We often write to files, so we need to make sure if the file we're writing to is even writable; i.e., if the file exists, if there is enough storage space, if there is sufficient permission, etc. ProperPath comes with a PathWriteValidator class that can be used to do exactly that. Example: we want to write to a file from a list of fallback files, and we want to write to the first one that works.

validate.py
from properpath.validators import PathValidationError, PathWriteValidator

user_desired_paths = ["/usr/usb/Downloads/", "~/Downloads"]
# PathWriteValidator will convert the strings to ProperPath instances during validation.
try:
    validated_path = PathWriteValidator(user_desired_paths).validate()
except PathValidationError as e:
    # PathValidationError is raised when all paths fail validation.
    raise e("None of the paths are writable.")
else:
    validated_path.write_text("Hooray!")

Of course, a single path can also be passed to PathWriteValidator.

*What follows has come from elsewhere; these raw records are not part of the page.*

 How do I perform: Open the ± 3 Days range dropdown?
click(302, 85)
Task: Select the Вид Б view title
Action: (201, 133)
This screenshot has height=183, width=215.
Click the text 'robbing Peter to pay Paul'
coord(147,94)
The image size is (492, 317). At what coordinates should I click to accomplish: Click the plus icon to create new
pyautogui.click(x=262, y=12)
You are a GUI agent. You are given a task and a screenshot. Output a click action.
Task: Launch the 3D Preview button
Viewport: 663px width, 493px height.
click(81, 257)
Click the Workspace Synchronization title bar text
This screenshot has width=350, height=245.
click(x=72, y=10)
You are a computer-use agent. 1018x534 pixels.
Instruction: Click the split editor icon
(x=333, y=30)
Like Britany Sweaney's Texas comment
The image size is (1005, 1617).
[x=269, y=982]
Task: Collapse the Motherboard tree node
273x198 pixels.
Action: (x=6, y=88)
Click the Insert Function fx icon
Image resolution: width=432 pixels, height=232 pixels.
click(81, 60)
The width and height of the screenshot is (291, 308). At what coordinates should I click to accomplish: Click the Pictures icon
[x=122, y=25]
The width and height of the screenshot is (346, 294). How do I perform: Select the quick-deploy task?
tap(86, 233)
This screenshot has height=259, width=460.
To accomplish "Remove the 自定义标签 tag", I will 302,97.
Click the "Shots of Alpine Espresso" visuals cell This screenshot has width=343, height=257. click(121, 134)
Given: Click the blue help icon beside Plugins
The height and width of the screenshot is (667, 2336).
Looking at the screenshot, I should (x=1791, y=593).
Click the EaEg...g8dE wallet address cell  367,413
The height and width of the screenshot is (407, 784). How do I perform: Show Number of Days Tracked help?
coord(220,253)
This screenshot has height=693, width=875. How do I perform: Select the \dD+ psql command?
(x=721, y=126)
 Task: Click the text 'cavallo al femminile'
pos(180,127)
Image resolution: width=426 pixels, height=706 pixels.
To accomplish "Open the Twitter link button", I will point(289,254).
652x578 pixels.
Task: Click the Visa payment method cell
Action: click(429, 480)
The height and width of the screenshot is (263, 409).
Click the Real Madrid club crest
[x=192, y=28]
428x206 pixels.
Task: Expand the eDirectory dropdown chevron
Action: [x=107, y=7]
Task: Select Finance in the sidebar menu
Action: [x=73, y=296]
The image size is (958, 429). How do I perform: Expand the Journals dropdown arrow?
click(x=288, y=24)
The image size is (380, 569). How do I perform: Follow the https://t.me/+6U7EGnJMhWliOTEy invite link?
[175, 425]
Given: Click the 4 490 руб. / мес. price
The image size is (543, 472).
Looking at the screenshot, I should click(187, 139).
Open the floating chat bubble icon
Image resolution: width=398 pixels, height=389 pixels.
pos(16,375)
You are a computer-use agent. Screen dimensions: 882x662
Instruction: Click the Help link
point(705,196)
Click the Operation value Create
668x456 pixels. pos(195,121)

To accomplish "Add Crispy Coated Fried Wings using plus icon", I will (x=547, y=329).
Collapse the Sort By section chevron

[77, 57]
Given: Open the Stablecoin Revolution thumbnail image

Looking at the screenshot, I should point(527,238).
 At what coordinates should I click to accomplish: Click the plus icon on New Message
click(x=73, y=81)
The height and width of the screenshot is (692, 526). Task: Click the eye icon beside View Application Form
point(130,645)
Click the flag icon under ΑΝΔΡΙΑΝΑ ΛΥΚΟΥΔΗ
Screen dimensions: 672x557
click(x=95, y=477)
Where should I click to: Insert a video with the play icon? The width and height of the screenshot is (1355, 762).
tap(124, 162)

ProperPath comes with a PathException attribute that stores any exception raised during any path operation. In other words, an error raised for a path is tied to that path only. We can use this PathException to implement a fallback mechanism. I.e., if we want to just forget about the error from one path, and move onto the next path. From one of our previous examples:

try_path_exception.py
p = P("~/Downloads/metadata.txt")

try:
    with p.open("w") as f:
        f.write("Hello, world!")
except p.PathException as e:
    # try a different path
    p.err_logger.warning(f"Failed to write to {p}. OS-error code: {e.errno}. Exception: {e!r}")
    p.err_logger.info("Trying another path...")
    P("~/metadata.txt").write_text("Hello, world!")

In some ways, PathException treats errors as values.